(Stored data entries)
⁂

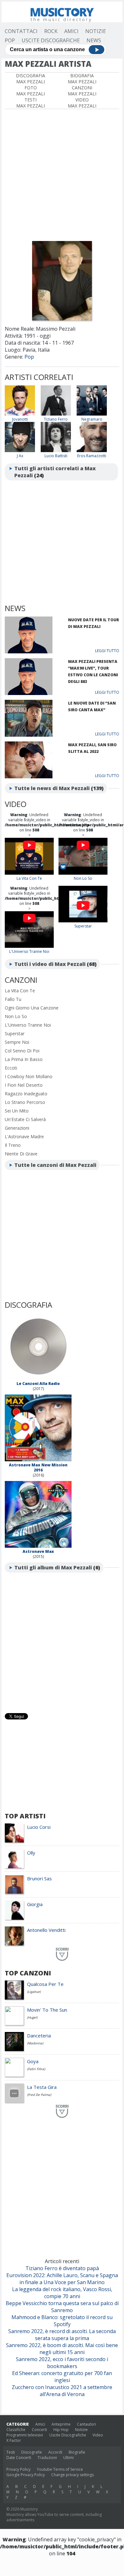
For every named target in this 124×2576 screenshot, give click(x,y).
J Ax (20, 455)
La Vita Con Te (29, 878)
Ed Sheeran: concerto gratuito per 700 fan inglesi (62, 2377)
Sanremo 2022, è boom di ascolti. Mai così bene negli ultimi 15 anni (62, 2349)
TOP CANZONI (28, 1973)
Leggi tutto (107, 650)
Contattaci (21, 31)
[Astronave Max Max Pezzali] (38, 1546)
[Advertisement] (62, 174)
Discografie (31, 2452)
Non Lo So (83, 878)
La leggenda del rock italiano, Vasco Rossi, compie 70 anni (62, 2293)
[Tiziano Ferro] (56, 414)
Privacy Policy (18, 2469)
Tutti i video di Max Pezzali (50, 964)
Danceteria (39, 2035)
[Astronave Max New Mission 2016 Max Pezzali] (38, 1460)
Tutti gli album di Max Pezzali (53, 1567)
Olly (31, 1852)
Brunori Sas (39, 1878)
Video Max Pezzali (82, 103)
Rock (51, 31)
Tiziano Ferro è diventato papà (62, 2268)
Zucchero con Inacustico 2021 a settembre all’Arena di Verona (62, 2391)
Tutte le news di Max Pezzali (52, 788)
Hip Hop (61, 2429)
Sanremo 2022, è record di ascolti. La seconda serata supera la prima (62, 2335)
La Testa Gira (42, 2087)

⁂

What the task requires: Copy every record exactly, but skip the pictures.

Answer to this task:
For every named target in this 124×2576 screenshot, give click(x,y).
J Ax (20, 455)
La Vita Con Te (29, 878)
Ed Sheeran: concerto gratuito per 700 fan inglesi (62, 2377)
Sanremo 2022, è boom di ascolti. Mai così bene negli ultimi 15 anni (62, 2349)
TOP CANZONI (28, 1973)
Leggi tutto (107, 650)
Contattaci (21, 31)
[Astronave Max Max Pezzali] (38, 1546)
[Advertisement] (62, 174)
Discografie (31, 2452)
Non Lo So (83, 878)
La leggenda del rock italiano, Vasco Rossi, compie 70 anni (62, 2293)
[Tiziano Ferro] (56, 414)
Privacy Policy (18, 2469)
Tutti i video di Max Pezzali (50, 964)
Danceteria (39, 2035)
[Astronave Max New Mission 2016 Max Pezzali] (38, 1460)
Tutti gli album di Max Pezzali (53, 1567)
Olly (31, 1852)
Brunori Sas (39, 1878)
Video Max Pezzali (82, 103)
Rock (51, 31)
Tiziano Ferro è diventato papà (62, 2268)
Zucchero con Inacustico 2021 a settembre all’Arena di Verona (62, 2391)
Tutte le news di Max Pezzali (52, 788)
Hip Hop (61, 2429)
Sanremo 2022, è record di ascolti. La seconda serata supera la prima (62, 2335)
La Testa Gira (42, 2087)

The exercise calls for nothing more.